- College Hill Historic District
- U.S. National Register of Historic Places
- U.S. Historic district
- Location: Brownsville, Tennessee
- Coordinates: 35°35′44″N 89°15′37″W﻿ / ﻿35.59556°N 89.26028°W
- Area: 96 acres (39 ha) (original) 94.2 acres (38.1 ha) (increase)
- Built by: Multiple
- Architect: Multiple
- Architectural style: Greek Revival, Gothic Revival, Stick/Eastlake
- MPS: Historic Resources of Brownsville, Tennessee
- NRHP reference No.: 80003834, 14000447
- Added to NRHP: September 11, 1980 (original) January 27, 2015 (increase)

= College Hill Historic District (Brownsville, Tennessee) =

Historic district in Tennessee, United States

The College Hill Historic District in Brownsville, Tennessee is a 96 acre historic district which was listed on the National Register of Historic Places in 1980 and expanded in 2015.

It is near TN 19 and U.S. 70/U.S. 79. It is centered on the Brownsville Female College complex built in 1852. The district also contains Oakwood Cemetery, where many of Brownsville's early settlers and prominent citizens are interred.

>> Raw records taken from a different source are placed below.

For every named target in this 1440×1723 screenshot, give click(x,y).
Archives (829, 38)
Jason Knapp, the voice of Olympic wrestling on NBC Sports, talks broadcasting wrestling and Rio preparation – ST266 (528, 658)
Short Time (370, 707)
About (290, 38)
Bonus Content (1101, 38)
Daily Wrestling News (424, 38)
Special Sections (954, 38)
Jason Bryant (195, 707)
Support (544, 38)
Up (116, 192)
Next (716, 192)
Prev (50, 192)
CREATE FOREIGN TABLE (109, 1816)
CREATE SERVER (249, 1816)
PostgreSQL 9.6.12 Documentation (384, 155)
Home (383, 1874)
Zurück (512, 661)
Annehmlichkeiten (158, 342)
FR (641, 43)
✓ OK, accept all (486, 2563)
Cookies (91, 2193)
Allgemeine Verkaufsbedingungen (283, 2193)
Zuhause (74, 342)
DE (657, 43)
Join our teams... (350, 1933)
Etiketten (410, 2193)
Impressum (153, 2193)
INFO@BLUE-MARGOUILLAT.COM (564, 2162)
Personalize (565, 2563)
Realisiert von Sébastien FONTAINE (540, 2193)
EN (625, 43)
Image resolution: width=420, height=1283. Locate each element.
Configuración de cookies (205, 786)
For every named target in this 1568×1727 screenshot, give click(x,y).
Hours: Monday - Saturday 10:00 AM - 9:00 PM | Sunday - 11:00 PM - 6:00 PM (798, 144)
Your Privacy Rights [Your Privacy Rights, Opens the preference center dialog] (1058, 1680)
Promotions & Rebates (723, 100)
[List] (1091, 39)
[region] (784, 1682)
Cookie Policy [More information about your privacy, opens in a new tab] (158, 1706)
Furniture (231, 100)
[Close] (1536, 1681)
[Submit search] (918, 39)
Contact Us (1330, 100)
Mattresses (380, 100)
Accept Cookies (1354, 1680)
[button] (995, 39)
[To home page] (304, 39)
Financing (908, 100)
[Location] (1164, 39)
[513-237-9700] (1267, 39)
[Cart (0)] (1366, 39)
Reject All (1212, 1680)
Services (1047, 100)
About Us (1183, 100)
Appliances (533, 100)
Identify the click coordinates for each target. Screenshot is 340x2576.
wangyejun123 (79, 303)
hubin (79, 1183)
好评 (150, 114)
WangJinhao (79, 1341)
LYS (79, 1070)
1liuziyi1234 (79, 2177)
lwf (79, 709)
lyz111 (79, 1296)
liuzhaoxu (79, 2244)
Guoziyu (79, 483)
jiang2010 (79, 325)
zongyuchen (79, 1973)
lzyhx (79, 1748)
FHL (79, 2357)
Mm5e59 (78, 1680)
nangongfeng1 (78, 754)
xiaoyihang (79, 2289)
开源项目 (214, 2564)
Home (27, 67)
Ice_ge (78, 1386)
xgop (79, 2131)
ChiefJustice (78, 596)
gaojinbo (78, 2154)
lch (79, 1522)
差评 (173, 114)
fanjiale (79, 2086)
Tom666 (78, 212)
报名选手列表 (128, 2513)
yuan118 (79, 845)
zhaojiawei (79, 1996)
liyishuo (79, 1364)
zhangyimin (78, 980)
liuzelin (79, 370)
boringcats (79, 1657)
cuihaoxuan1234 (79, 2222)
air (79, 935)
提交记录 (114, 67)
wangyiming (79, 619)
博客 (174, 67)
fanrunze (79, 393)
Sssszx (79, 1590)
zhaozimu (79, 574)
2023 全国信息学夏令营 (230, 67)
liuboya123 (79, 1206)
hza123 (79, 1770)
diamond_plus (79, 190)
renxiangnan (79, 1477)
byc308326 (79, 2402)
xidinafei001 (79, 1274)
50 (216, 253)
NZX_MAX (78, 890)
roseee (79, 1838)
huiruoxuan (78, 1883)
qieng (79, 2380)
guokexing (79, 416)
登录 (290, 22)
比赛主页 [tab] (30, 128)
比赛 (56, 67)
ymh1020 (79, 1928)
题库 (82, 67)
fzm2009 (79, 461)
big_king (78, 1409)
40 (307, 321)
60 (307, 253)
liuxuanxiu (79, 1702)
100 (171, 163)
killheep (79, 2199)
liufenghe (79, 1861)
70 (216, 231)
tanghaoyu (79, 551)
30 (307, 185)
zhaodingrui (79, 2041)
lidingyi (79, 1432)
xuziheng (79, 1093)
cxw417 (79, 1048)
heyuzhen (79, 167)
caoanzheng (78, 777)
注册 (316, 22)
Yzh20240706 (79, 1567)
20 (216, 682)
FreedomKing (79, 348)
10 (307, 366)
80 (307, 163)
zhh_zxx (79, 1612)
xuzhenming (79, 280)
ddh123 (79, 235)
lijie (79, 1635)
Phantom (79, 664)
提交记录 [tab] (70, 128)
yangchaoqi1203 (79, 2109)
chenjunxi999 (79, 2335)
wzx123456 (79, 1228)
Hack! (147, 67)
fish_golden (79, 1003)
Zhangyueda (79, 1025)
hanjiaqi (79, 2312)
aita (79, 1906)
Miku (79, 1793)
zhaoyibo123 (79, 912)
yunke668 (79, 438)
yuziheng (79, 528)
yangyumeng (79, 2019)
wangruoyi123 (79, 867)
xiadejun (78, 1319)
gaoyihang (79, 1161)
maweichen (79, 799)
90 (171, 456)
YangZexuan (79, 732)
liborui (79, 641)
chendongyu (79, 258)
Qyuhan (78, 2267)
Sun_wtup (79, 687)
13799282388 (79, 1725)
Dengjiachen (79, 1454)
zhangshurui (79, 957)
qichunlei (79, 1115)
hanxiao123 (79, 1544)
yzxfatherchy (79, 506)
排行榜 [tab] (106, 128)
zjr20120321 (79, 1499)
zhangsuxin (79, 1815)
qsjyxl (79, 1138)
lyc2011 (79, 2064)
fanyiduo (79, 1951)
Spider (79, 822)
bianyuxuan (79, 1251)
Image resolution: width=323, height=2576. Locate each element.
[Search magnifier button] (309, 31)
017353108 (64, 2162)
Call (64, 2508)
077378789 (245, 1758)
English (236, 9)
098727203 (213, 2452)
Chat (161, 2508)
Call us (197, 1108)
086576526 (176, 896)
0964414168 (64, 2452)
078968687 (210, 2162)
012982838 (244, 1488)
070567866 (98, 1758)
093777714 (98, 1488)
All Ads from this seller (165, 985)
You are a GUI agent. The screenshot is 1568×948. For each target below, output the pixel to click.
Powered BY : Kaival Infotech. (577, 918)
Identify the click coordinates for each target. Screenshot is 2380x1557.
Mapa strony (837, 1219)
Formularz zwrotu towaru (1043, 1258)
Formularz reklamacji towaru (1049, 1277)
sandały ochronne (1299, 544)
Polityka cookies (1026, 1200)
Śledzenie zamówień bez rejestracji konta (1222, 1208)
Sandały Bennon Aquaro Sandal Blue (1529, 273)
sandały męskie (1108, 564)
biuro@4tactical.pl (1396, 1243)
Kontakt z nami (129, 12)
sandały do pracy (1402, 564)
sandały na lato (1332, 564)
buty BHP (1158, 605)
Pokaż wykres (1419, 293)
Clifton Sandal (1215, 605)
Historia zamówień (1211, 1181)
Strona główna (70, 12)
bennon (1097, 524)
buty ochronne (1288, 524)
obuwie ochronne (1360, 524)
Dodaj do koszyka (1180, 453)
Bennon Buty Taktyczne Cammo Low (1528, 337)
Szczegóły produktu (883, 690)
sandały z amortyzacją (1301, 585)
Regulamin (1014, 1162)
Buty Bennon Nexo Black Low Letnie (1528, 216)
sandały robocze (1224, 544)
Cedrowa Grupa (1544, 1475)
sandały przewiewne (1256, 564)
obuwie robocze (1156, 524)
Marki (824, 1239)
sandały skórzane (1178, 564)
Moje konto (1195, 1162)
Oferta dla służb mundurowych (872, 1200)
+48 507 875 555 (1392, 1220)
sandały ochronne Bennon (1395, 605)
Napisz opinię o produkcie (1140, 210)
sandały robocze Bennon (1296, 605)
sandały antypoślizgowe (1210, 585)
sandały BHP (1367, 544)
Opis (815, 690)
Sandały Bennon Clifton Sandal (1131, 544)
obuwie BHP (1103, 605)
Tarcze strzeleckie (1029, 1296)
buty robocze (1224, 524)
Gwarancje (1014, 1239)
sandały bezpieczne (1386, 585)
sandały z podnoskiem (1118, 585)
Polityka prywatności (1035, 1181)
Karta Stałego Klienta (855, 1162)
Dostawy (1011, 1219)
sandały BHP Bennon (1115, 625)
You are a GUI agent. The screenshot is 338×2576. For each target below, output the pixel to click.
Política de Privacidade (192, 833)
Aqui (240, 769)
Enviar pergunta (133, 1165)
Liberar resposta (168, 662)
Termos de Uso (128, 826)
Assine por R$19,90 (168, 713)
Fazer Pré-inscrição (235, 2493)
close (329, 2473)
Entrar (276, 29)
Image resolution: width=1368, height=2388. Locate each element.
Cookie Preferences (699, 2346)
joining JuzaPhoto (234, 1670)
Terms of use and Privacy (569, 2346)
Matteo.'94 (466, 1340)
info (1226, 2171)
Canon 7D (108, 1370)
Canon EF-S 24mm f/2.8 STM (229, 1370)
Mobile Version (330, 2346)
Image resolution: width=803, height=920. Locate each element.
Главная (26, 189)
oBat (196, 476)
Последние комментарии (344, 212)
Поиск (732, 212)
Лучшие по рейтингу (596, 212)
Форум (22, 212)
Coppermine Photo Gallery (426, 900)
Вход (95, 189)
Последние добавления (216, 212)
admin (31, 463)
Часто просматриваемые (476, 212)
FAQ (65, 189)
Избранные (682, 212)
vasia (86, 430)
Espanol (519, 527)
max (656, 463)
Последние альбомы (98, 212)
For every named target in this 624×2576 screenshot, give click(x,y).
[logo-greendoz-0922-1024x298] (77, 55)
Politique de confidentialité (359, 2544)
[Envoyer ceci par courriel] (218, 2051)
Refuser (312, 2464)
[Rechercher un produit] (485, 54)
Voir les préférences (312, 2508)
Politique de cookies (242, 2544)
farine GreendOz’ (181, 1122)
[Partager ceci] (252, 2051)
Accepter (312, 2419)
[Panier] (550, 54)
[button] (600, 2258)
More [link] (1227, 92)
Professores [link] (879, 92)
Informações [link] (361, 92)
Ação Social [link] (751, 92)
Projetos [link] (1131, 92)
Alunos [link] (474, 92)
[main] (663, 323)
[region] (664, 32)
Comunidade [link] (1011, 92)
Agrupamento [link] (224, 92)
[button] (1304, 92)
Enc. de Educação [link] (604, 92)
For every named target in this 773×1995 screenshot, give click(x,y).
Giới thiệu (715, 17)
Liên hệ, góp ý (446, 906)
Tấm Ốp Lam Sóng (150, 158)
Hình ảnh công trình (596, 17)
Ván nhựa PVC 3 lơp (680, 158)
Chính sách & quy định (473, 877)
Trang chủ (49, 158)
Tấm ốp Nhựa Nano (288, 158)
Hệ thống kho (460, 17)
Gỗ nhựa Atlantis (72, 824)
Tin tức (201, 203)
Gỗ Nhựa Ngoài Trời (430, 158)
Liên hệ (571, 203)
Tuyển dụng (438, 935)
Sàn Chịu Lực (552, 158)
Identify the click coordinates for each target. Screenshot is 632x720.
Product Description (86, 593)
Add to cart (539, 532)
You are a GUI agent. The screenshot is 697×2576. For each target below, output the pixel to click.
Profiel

The original district follows an irregular pattern along West College, West Main, West Margin, Key Corner Streets, and on North Grand, North McLemore and Russell Avenues and on Williamsburg Lane. It included Greek Revival, Gothic Revival, Stick/Eastlake architecture.

The original included 72 contributing buildings and a contributing structure.

The boundary increase January 27, 2015 is roughly bounded by Haralson Street, Margin Street, North Wilson Avenue and Cherry Street.

The extension was listed on the National Register consistent with guidelines established in a 2014 study of historic resources in Brownsville.